The Pontiff remained silent for a time, his gaze turning upward, as though listening for divine counsel. Then, slowly, he leaned back into his throne, his robes catching the glow of firelight like the wings of an angel descending.

"Then we must prepare not to save them, but to cleanse what remains. The faithful will carry the flame into the north. Let the legions be deployed. Let them see that our resolve is not as fragile as the heretics believe."

He gestured to one of the scribes, who immediately began recording the decree on parchment lined with gold thread.

"Deploy the battle ready legions to the north gate," the Pontiff continued. "Inform them that the Holy Flame will cleanse the filth, the sin, and the heresy with faith and blade."

No one spoke against him. No one dared.

The chamber filled with a grave silence.

And Elric Harthorne, faithful servant of fire and judgment, bowed his head once more, not in submission, but in grim anticipation.

War had been spoken into being.

--

While the Sanctified Council issued its decrees and legions began to mobilize in the name of divine cleansing, another reality was unfolding beneath their feet, silent, surgical, and irreversible.

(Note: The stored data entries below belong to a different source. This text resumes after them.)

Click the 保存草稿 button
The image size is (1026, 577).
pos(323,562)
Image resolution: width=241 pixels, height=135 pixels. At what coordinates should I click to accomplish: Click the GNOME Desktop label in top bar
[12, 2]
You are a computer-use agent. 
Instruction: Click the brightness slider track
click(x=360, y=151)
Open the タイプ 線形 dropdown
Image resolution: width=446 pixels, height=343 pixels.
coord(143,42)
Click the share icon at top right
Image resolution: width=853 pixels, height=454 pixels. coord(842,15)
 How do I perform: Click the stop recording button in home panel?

The south side of Verranus, half forgotten in the Council’s fixation on the rebel encampment to the north, was bleeding in shadows. It was not fire that consumed it, nor catapult or siege ram. It was something colder, sharper, more insidious.

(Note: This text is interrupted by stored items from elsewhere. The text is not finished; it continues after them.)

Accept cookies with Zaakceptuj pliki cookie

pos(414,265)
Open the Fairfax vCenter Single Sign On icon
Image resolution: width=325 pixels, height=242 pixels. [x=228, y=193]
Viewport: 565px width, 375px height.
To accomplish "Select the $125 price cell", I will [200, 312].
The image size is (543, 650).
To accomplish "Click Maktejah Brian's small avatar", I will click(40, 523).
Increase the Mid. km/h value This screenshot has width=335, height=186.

Street by street. House by house. Basilica by hallowed basilica, Corvin’s forces advanced.

The soldiers stationed there, the priests dozing in cloistered alcoves, the acolytes mumbling verses by candlelight, they were already dead. Their flesh simply hadn’t been informed yet.

Corvin didn’t deal in overt war. His was a quiet apocalypse. He worked with shadows, with memory and mimicry, with magic so precise it seemed like artistry. Every barracks he entered was cleansed. Every church emptied, the sermons silenced before the echoes could fade. Their inhabitants especially high ranking ones were siphoned, all of them were stored into his vast inventory, soon to be raised and replaced with Covenant Bound.

These were no rattling skeletons or shrieking wraiths. The Covenant Bound were full bodied, flesh preserved undead, stitched together not by crude necromancy but by mastery. They remembered patrol timings. They recalled the mannerisms of their commanding officers. They spoke prayers with the same cadence as they had in life.

But they no longer breathed. No longer hesitated. No longer failed.

Bound to Corvin’s mind through soul link tether, they required no speech, no command, no direction. Orders flowed through the link instinctually. With each death, his network grew. Faster, sharper and more precise.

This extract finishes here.